Still, Dr. Liu believes strategy matters more than luck. His advice for island leaders is to build with a conservative baseline—prepare for strained conditions even as you hope for a rebound. Close the gaps in flight connections, control tourism-linked costs, enhance hygiene and safety infrastructure and apply learnings from neighbors.
“New Zealand eased entry for Chinese travelers with valid Australian visas—small innovation, big results,” he said.
On Guam, progress is underway. The Guam Visitor Bureau’s industry recovery updates show steady incremental improvements as local stakeholders reconvene weekly, adjust strategies, monitor hotel occupancy, air connectivity and market sentiment.
October 2024 to June 2025 has seen tangible recovery in arrivals, yet the island hasn't regained its 90 percent hotel occupancy or $213 average daily room rate of 2019—that benchmark remains aspirational.
Back in Micronesia, a regional reality check applies: islands compete for attention and dollars with each other—Guam, CNMI, Palau, Fiji, Okinawa—each jockeying on price, service and convenience. That’s a crowded field. Guam must channel its Chamoru cultural heritage, military-linked stability and natural environment. CNMI must rebuild connectivity, regain trust and showcase its unique strengths.
The stakes go beyond tourism. On Guam, leisure travel supports thousands of jobs in hospitality, dining and retail. In the CNMI, tourism makes up a chunk of government revenue; its fate influences broader social services. Moreover, these islands play a significant geopolitical role; stability and connectivity here help anchor the U.S. presence in Asia-Pacific.
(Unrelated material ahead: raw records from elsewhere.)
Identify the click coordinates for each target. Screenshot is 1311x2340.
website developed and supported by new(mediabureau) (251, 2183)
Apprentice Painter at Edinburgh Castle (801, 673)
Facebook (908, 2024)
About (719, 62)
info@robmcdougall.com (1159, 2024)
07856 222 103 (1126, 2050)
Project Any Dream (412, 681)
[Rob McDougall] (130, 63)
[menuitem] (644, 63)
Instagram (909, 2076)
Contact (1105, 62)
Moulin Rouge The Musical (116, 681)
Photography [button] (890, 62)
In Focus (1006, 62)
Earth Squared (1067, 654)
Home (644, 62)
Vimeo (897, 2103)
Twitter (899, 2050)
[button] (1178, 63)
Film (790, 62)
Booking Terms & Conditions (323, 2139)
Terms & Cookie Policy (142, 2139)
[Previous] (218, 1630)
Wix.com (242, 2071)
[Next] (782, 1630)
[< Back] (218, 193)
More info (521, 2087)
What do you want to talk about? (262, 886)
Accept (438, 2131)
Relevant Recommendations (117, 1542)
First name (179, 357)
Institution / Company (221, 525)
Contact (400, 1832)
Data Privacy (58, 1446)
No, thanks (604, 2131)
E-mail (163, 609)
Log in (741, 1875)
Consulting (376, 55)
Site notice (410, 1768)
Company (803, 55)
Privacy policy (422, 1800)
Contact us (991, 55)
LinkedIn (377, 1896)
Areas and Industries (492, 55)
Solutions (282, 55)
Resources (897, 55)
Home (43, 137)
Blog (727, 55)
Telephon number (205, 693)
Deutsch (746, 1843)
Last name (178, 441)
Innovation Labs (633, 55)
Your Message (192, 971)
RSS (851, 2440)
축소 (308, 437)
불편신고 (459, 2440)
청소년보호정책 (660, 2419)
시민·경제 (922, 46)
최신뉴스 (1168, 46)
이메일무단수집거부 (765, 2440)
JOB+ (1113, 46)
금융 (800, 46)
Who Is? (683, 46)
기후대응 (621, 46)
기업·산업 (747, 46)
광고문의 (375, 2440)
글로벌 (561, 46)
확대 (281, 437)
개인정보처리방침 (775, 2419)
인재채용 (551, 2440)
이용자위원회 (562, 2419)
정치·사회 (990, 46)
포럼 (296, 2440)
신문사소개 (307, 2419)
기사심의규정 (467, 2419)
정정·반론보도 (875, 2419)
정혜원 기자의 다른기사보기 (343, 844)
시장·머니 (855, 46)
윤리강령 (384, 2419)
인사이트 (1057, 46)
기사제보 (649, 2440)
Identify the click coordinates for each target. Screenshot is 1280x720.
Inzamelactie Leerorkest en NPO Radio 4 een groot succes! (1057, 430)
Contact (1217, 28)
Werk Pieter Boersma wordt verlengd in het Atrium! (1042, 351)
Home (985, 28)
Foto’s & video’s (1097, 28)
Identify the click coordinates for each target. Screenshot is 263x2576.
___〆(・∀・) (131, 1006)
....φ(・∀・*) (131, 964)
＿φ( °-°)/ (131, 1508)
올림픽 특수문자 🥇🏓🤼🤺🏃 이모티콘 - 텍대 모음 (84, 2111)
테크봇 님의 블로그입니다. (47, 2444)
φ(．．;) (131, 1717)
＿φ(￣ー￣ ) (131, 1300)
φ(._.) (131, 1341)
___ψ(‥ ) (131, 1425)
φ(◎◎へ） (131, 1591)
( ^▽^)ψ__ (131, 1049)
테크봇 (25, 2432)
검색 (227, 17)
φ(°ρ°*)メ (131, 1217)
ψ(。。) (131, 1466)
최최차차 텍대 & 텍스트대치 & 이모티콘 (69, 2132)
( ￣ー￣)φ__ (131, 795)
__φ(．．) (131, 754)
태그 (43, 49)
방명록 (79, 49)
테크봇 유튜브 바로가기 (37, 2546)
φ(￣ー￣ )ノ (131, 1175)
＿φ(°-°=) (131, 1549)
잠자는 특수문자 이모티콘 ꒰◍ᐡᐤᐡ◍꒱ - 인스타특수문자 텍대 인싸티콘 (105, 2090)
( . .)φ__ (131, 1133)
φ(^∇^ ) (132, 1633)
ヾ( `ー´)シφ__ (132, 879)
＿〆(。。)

“They need to plan based on the severe scenario. If reality is better, they’ll do even better," Liu said.
That means facing risk head‑on: delayed Asian flights, currency swings, competing island destinations, rising costs. But it also means seizing opportunity: smarter routes, lower barriers, effective storytelling and coordinated branding that draws travelers back.
In the end, the islands face a simple test: reconnect or watch recovery slip away. Guam is marching upward. CNMI stands at a crossroads. Both share that one irreplaceable asset: location. If they play it right, they could be back. If not, the winds may blow them in unpredictable directions.